优范网 诗词网 戏赠李之文

戏赠李之文

东城有李生,北城有李生。东城太长北太短,两人好古俱天成。 东城磊落发半白,北城好酒兼好色。按歌往往低彩云,对酒时时欹白帻。 青楼冥冥高入天,下临大道横紫烟。楼前尽是会稽竹,扫日含风若寒玉。 盛夏五月天毒淫,云疏雪壁常阴阴。江中涛声日在耳,白莲紫榴开复深。 此时君正眠石床,层冰峨峨倾酒浆。脱巾大叫发至地,纵有狗窦谁敢望。 生也有舅列宿郎,好道今已归昙阳。口吟大洞已万过,犹在桃花县中坐。 昔时意气何壮哉,唾骂韩柳如驽才。忽思枯槁望八极,拂衣欲上中天台。 人生百年会有死,白日虞渊等闲事。绿箸自是天生成,世上行人若流水。 不如乃甥情太真,白眼不愿为仙人。遥望蓬莱那能去,但饮美酒骄青春。

译文

在东城有一个李书生,在北城也有一个李书生。东城的李书生身材高大,北城的李书生身材短小,两人都好古乐道,天性自然。 东城的李书生胸怀磊落,头发半白,北城的李书生则好酒又好色。

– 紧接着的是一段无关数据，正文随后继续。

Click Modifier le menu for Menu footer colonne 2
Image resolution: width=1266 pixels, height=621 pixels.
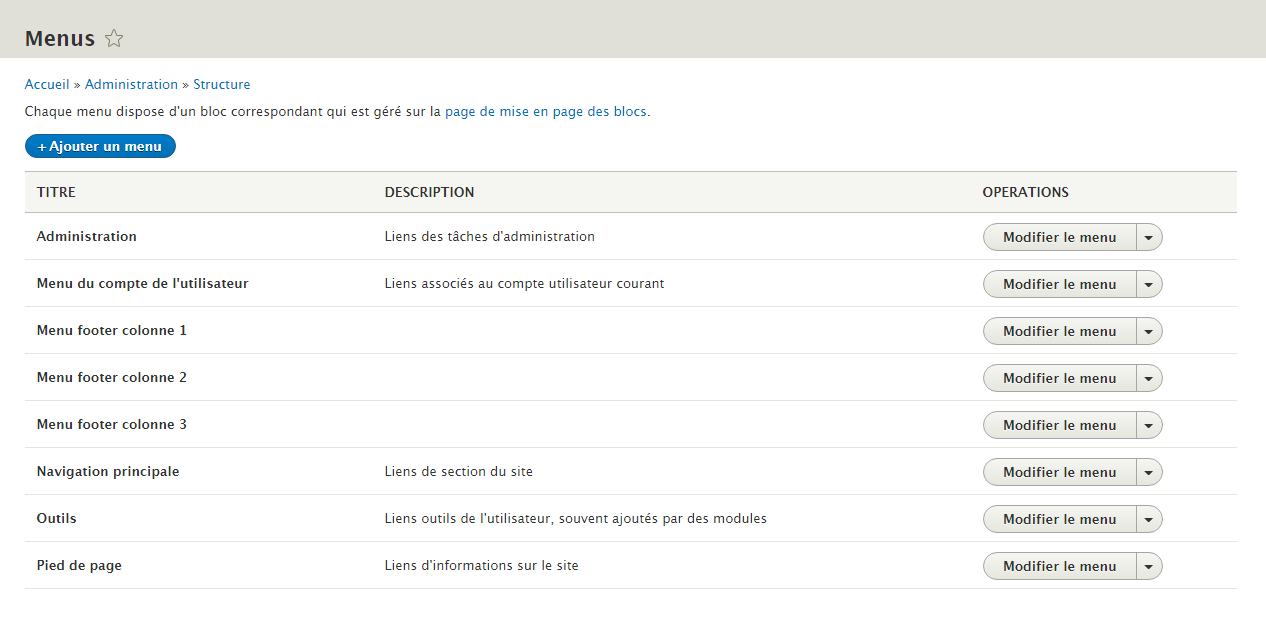click(x=1059, y=378)
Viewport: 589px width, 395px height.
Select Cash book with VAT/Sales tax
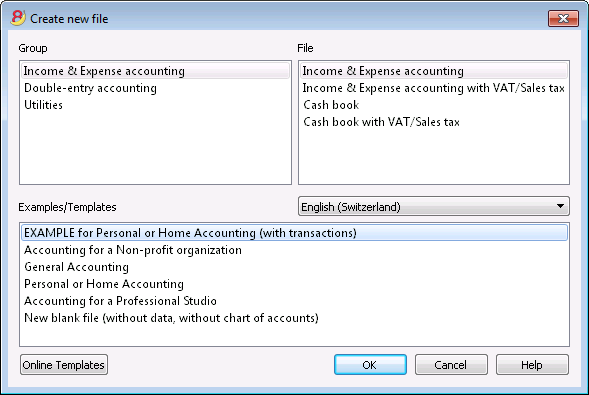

他们按着歌声,常常低唱于五彩云朵之间,对酒当歌时常常歪戴着白色头巾。 青楼高耸入云端,下临大道,烟雾横生。楼前种满了会稽的竹子,风吹过,寒玉般的竹叶扫日含风。盛夏五月,天气酷热难耐,但云层稀疏如雪壁般阴阴。江中的涛声日夜不息,白莲和紫榴花不断开放又凋谢。 此时你正躺在石床上,酒如冰瀑倾泻而下。你脱下头巾,大声呼喊,头发垂到地面,即使身处低微如狗洞之处,又有谁敢仰望你? 你有个舅舅名叫宿郎,也爱好道术,如今已跟随昙阳而去。你口中吟诵大洞经已逾万次,仍坐在桃花县中。昔日的意气何其雄壮,将韩愈、柳宗元视为平庸之才而唾弃。但突然间你思及枯槁的人生和广阔的宇宙,便拂衣欲上中天台去寻求真理。 人生百年终有死,如同白日沉落西渊是平常之事。绿色的筷子自然生成,世上的人们像流水般来去。但你的情感太过真挚,宁愿做真实的人而不愿眼高于顶做仙人。你遥望蓬莱仙境,但那怎么能去呢?不如只饮美酒,骄傲地度过青春岁月。